# Work to do:
Can you copy every one of the rows below, character for character?
++++++++
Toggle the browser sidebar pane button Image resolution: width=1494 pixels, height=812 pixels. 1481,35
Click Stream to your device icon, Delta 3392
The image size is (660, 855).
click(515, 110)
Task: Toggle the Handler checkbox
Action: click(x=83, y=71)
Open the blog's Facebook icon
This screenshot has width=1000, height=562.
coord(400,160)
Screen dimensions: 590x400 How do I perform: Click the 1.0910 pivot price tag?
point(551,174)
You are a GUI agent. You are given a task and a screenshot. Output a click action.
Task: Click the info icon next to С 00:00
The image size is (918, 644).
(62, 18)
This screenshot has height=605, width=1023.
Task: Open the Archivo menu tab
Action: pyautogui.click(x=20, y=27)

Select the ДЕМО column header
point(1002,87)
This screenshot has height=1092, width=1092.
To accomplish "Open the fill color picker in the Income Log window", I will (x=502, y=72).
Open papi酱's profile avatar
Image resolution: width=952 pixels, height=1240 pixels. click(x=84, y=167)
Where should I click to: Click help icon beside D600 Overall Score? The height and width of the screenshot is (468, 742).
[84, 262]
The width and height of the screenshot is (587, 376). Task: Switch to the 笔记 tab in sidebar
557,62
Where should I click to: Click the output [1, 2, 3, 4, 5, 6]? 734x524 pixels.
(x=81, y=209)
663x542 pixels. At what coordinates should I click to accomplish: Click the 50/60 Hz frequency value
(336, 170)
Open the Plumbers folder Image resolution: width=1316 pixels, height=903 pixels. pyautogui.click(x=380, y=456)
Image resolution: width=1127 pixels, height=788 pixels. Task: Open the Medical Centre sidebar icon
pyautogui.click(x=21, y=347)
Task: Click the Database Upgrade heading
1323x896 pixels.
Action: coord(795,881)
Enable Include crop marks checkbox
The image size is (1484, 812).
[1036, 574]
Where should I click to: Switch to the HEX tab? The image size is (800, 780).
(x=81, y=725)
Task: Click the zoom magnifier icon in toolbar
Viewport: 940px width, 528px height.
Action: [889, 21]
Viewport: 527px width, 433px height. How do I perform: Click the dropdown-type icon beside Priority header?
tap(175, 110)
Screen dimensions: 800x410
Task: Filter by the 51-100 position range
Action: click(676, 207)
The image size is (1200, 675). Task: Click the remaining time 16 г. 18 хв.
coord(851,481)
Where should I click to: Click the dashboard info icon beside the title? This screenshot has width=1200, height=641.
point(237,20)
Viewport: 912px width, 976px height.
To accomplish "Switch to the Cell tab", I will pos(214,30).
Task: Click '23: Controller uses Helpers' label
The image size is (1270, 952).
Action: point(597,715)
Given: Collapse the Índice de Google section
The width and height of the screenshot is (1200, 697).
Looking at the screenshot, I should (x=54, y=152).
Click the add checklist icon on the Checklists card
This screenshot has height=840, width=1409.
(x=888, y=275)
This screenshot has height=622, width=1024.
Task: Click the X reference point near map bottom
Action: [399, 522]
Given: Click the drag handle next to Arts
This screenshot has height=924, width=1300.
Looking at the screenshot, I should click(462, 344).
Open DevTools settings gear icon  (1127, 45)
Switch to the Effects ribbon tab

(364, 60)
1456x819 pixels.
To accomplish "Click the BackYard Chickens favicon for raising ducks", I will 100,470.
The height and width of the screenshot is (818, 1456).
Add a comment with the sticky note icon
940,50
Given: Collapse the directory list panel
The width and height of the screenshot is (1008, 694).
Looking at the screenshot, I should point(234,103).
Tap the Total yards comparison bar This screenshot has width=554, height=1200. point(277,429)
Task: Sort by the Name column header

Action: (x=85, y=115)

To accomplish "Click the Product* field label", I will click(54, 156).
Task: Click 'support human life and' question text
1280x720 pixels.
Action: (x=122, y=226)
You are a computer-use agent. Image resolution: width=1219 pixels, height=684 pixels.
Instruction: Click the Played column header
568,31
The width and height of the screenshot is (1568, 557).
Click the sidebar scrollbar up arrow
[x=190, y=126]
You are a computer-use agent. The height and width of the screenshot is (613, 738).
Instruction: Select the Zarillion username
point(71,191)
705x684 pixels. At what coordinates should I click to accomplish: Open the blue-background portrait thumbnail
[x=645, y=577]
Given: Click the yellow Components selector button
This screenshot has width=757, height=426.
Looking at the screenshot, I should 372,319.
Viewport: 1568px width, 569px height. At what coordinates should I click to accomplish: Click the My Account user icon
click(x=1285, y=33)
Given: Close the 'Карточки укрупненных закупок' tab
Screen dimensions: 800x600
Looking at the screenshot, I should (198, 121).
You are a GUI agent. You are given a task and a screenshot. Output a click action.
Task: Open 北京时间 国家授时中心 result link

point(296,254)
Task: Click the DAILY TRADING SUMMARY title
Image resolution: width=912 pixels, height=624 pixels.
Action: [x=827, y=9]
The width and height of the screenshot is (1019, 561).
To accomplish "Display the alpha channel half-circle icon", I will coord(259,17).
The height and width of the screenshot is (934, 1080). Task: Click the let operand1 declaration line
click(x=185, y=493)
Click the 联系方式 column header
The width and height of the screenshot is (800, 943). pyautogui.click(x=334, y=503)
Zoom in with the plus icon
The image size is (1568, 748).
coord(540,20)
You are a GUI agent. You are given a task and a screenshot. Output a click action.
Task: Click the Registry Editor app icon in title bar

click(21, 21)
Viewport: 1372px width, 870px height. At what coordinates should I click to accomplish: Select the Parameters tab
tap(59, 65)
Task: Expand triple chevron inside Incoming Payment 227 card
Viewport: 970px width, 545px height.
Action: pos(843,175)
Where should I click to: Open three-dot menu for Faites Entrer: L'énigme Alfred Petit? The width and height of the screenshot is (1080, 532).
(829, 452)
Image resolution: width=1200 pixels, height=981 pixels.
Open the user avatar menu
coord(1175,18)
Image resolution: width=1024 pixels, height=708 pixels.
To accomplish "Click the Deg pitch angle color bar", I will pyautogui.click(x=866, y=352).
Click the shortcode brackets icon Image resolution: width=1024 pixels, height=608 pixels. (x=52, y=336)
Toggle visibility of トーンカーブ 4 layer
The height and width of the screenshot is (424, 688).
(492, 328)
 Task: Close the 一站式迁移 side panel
++++++++
# Final answer:
Toggle the browser sidebar pane button Image resolution: width=1494 pixels, height=812 pixels. 1481,35
Click Stream to your device icon, Delta 3392
The image size is (660, 855).
click(515, 110)
Task: Toggle the Handler checkbox
Action: click(x=83, y=71)
Open the blog's Facebook icon
This screenshot has width=1000, height=562.
coord(400,160)
Screen dimensions: 590x400 How do I perform: Click the 1.0910 pivot price tag?
point(551,174)
You are a GUI agent. You are given a task and a screenshot. Output a click action.
Task: Click the info icon next to С 00:00
The image size is (918, 644).
(62, 18)
This screenshot has height=605, width=1023.
Task: Open the Archivo menu tab
Action: pyautogui.click(x=20, y=27)

Select the ДЕМО column header
point(1002,87)
This screenshot has height=1092, width=1092.
To accomplish "Open the fill color picker in the Income Log window", I will (x=502, y=72).
Open papi酱's profile avatar
Image resolution: width=952 pixels, height=1240 pixels. click(x=84, y=167)
Where should I click to: Click help icon beside D600 Overall Score? The height and width of the screenshot is (468, 742).
[84, 262]
The width and height of the screenshot is (587, 376). Task: Switch to the 笔记 tab in sidebar
557,62
Where should I click to: Click the output [1, 2, 3, 4, 5, 6]? 734x524 pixels.
(x=81, y=209)
663x542 pixels. At what coordinates should I click to accomplish: Click the 50/60 Hz frequency value
(336, 170)
Open the Plumbers folder Image resolution: width=1316 pixels, height=903 pixels. pyautogui.click(x=380, y=456)
Image resolution: width=1127 pixels, height=788 pixels. Task: Open the Medical Centre sidebar icon
pyautogui.click(x=21, y=347)
Task: Click the Database Upgrade heading
1323x896 pixels.
Action: coord(795,881)
Enable Include crop marks checkbox
The image size is (1484, 812).
[1036, 574]
Where should I click to: Switch to the HEX tab? The image size is (800, 780).
(x=81, y=725)
Task: Click the zoom magnifier icon in toolbar
Viewport: 940px width, 528px height.
Action: [889, 21]
Viewport: 527px width, 433px height. How do I perform: Click the dropdown-type icon beside Priority header?
tap(175, 110)
Screen dimensions: 800x410
Task: Filter by the 51-100 position range
Action: click(676, 207)
The image size is (1200, 675). Task: Click the remaining time 16 г. 18 хв.
coord(851,481)
Where should I click to: Click the dashboard info icon beside the title? This screenshot has width=1200, height=641.
point(237,20)
Viewport: 912px width, 976px height.
To accomplish "Switch to the Cell tab", I will pos(214,30).
Task: Click '23: Controller uses Helpers' label
The image size is (1270, 952).
Action: point(597,715)
Given: Collapse the Índice de Google section
The width and height of the screenshot is (1200, 697).
Looking at the screenshot, I should (x=54, y=152).
Click the add checklist icon on the Checklists card
This screenshot has height=840, width=1409.
(x=888, y=275)
This screenshot has height=622, width=1024.
Task: Click the X reference point near map bottom
Action: [399, 522]
Given: Click the drag handle next to Arts
This screenshot has height=924, width=1300.
Looking at the screenshot, I should click(462, 344).
Open DevTools settings gear icon  (1127, 45)
Switch to the Effects ribbon tab

(364, 60)
1456x819 pixels.
To accomplish "Click the BackYard Chickens favicon for raising ducks", I will 100,470.
The height and width of the screenshot is (818, 1456).
Add a comment with the sticky note icon
940,50
Given: Collapse the directory list panel
The width and height of the screenshot is (1008, 694).
Looking at the screenshot, I should point(234,103).
Tap the Total yards comparison bar This screenshot has width=554, height=1200. point(277,429)
Task: Sort by the Name column header

Action: (x=85, y=115)

To accomplish "Click the Product* field label", I will click(54, 156).
Task: Click 'support human life and' question text
1280x720 pixels.
Action: (x=122, y=226)
You are a computer-use agent. Image resolution: width=1219 pixels, height=684 pixels.
Instruction: Click the Played column header
568,31
The width and height of the screenshot is (1568, 557).
Click the sidebar scrollbar up arrow
[x=190, y=126]
You are a computer-use agent. The height and width of the screenshot is (613, 738).
Instruction: Select the Zarillion username
point(71,191)
705x684 pixels. At what coordinates should I click to accomplish: Open the blue-background portrait thumbnail
[x=645, y=577]
Given: Click the yellow Components selector button
This screenshot has width=757, height=426.
Looking at the screenshot, I should 372,319.
Viewport: 1568px width, 569px height. At what coordinates should I click to accomplish: Click the My Account user icon
click(x=1285, y=33)
Given: Close the 'Карточки укрупненных закупок' tab
Screen dimensions: 800x600
Looking at the screenshot, I should (198, 121).
You are a GUI agent. You are given a task and a screenshot. Output a click action.
Task: Open 北京时间 国家授时中心 result link

point(296,254)
Task: Click the DAILY TRADING SUMMARY title
Image resolution: width=912 pixels, height=624 pixels.
Action: [x=827, y=9]
The width and height of the screenshot is (1019, 561).
To accomplish "Display the alpha channel half-circle icon", I will coord(259,17).
The height and width of the screenshot is (934, 1080). Task: Click the let operand1 declaration line
click(x=185, y=493)
Click the 联系方式 column header
The width and height of the screenshot is (800, 943). pyautogui.click(x=334, y=503)
Zoom in with the plus icon
The image size is (1568, 748).
coord(540,20)
You are a GUI agent. You are given a task and a screenshot. Output a click action.
Task: Click the Registry Editor app icon in title bar

click(21, 21)
Viewport: 1372px width, 870px height. At what coordinates should I click to accomplish: Select the Parameters tab
tap(59, 65)
Task: Expand triple chevron inside Incoming Payment 227 card
Viewport: 970px width, 545px height.
Action: pos(843,175)
Where should I click to: Open three-dot menu for Faites Entrer: L'énigme Alfred Petit? The width and height of the screenshot is (1080, 532).
(829, 452)
Image resolution: width=1200 pixels, height=981 pixels.
Open the user avatar menu
coord(1175,18)
Image resolution: width=1024 pixels, height=708 pixels.
To accomplish "Click the Deg pitch angle color bar", I will pyautogui.click(x=866, y=352).
Click the shortcode brackets icon Image resolution: width=1024 pixels, height=608 pixels. (x=52, y=336)
Toggle visibility of トーンカーブ 4 layer
The height and width of the screenshot is (424, 688).
(492, 328)
 Task: Close the 一站式迁移 side panel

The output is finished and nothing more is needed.